HIV patients develop hepatic steatosis. We investigated hepatic steatosis in transgenic mice expressing the HIV-1 accessory protein Vpr (Vpr-Tg) in liver and adipose tissues, and WT mice infused with synthetic Vpr. Vpr-Tg mice developed increased liver triglyceride content and elevated ALT, bilirubin and alkaline phosphatase due to three hepatic defects: 1.6-fold accelerated de novo lipogenesis (DNL), 45% slower fatty acid ß-oxidation, and 40% decreased VLDL-triglyceride export. Accelerated hepatic DNL was due to coactivation by Vpr of liver X receptor-α (LXRα) with increased expression of its lipogenic targets Srebp1c, Chrebp, Lpk, Dgat, Fasn and Scd1, and intranuclear SREBP1c and ChREBP. Vpr enhanced association of LXRα with Lxrα and Srebp1c promoters, increased LXRE-LXRα binding, and broadly altered hepatic expression of LXRα-regulated lipid metabolic genes.
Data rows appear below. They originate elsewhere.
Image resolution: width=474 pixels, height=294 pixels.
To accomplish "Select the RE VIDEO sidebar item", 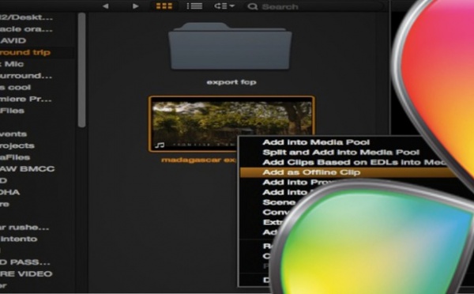I will pos(26,273).
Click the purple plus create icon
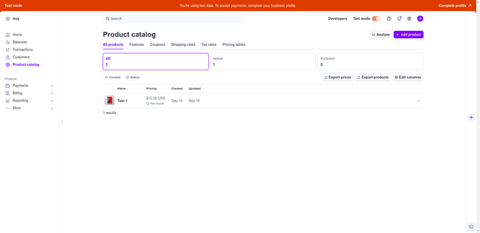This screenshot has width=480, height=233. pos(420,19)
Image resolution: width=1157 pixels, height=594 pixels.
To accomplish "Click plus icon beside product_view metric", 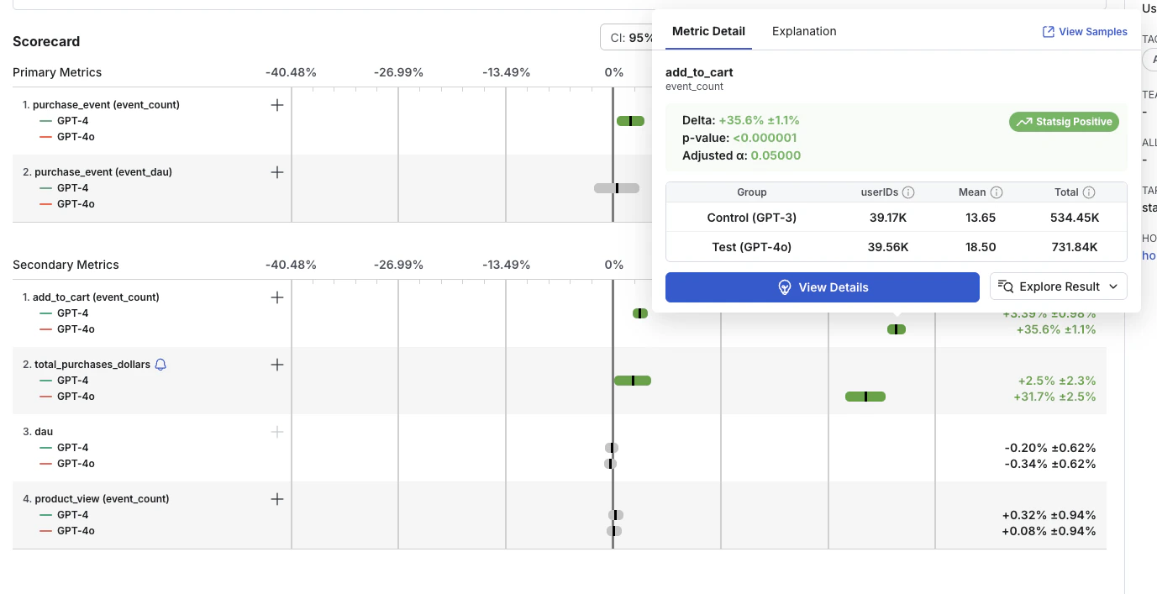I will [277, 499].
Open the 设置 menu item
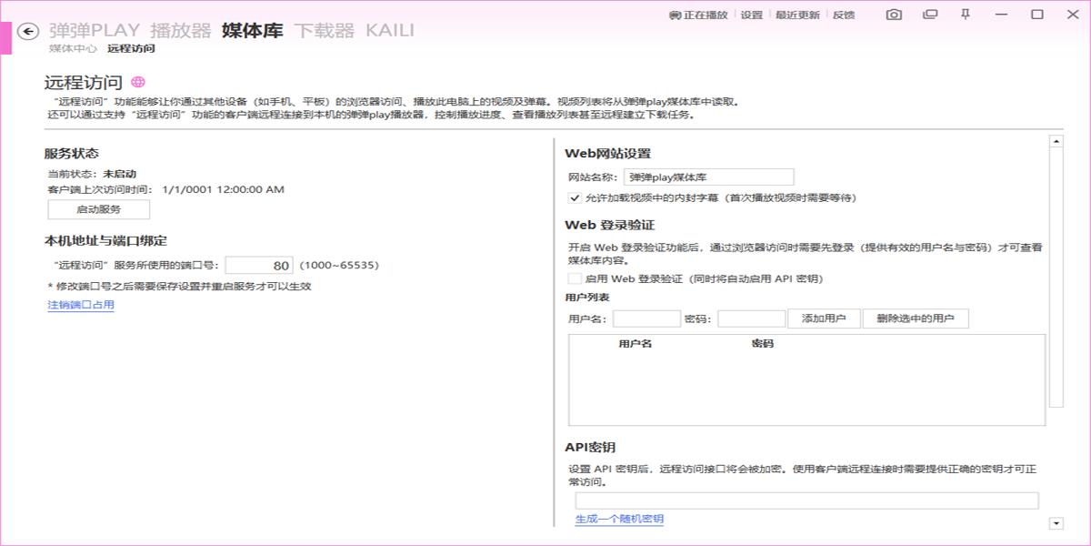Viewport: 1091px width, 546px height. pos(751,15)
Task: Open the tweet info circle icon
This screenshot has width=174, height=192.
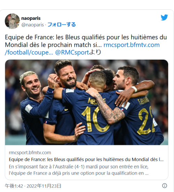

Diminished hepatic fatty acid ß-oxidation was associated with decreased mRNA expression of Pparα and its targets Cpt1, Aox, Lcad, Ehhadh, Hsd10 and Acaa2, and blunted VLDL export with decreased expression of Mttp and its product microsomal triglyceride transfer protein. With our previous findings that Vpr circulates in HIV patients (including those with undetectable plasma HIV-1 RNA), co-regulates the glucocorticoid receptor and PPARγ and transduces hepatocytes, these data indicate a potential role for Vpr in HIV-associated fatty liver disease.
The high prevalence of hepatic steatosis in HIV-1-positive patients1,2,3 is commonly ascribed to coinfection with hepatitis C virus (HCV) or adverse effects of antiretroviral (ART) drugs, especially dideoxynucleoside analogues4,5. However, recent papers indicate that 30–70% of HIV-positive patients have non-alcoholic fatty liver disease (NAFLD) without hepatitis C co-infection2,3,4,6,7,8. While these reports do not distinguish the effects of ART from those of the virus per se on the development of hepatic steatosis, they suggest that a factor intrinsic to HIV-1 could play an etiologic role. Identifying mechanisms whereby HIV-1 causes NAFLD would provide novel insights into a viral etiology of this complex condition.
Viral protein R (Vpr), an HIV-1 accessory protein, permits efficient virion assembly, nuclear translocation of the preintegration complex, nucleocytoplasmic shuttling, apoptosis and transcription of the HIV-1 long terminal repeat and host cell genes9. Vpr is produced by HIV-1 even following inhibition of viral replication by protease inhibitors10, can transduce cells in a receptor- and energy-independent manner, and localize in the nucleus and mitochondria11. We demonstrated in two mouse models (one expressing the Vpr transgene in liver and adipose tissue, the other with chronic infusion of synthetic Vpr) that this protein is a promiscuous coregulator of transcription factors for host genes that modulate energy metabolism, e.g., coactivating the glucocorticoid receptor (GR) and corepressing peroxisome proliferator activated receptor-γ (PPARγ) and PPARα12. These transcriptional effects cause lipid kinetic, biochemical and histologic abnormalities that recapitulate HIV-associated lipodystrophy syndrome13. We also showed that virion-free Vpr in plasma is sufficient to cause these effects because it transduces adipocytes and hepatocytes in the absence of intact HIV-1 and persists in the circulation of HIV patients receiving “viral-suppressive” ART12.
Our previous studies were focused on the effects of Vpr on adipose function, but we observed that both mouse models also develop hepatic steatosis without high fat consumption12. Increased hepatic fatty acid flux from accelerated lipolysis, as we previously reported, could contribute to this phenotype. In the present study, we investigated comprehensively the mechanisms whereby Vpr induces fatty liver in these mice. We found that Vpr transgenic (Vpr-Tg) mice exhibit the following hepatic defects: increased de novo lipogenesis (DNL), decreased fatty acid oxidation and blunted very low density lipoprotein-triglyceride (VLDL-TG) export. The molecular mechanisms extend beyond the previously demonstrated Vpr-mediated coregulation of GR, PPARγ and PPARα to include coactivation of liver X receptor-α (LXRα), a master regulator of DNL. In conjunction with our earlier demonstration that Vpr circulates in the blood of HIV patients on ART, including those without detectable plasma viral load, they support the concept that Vpr may be a causal agent in the development of a unique form of NAFLD.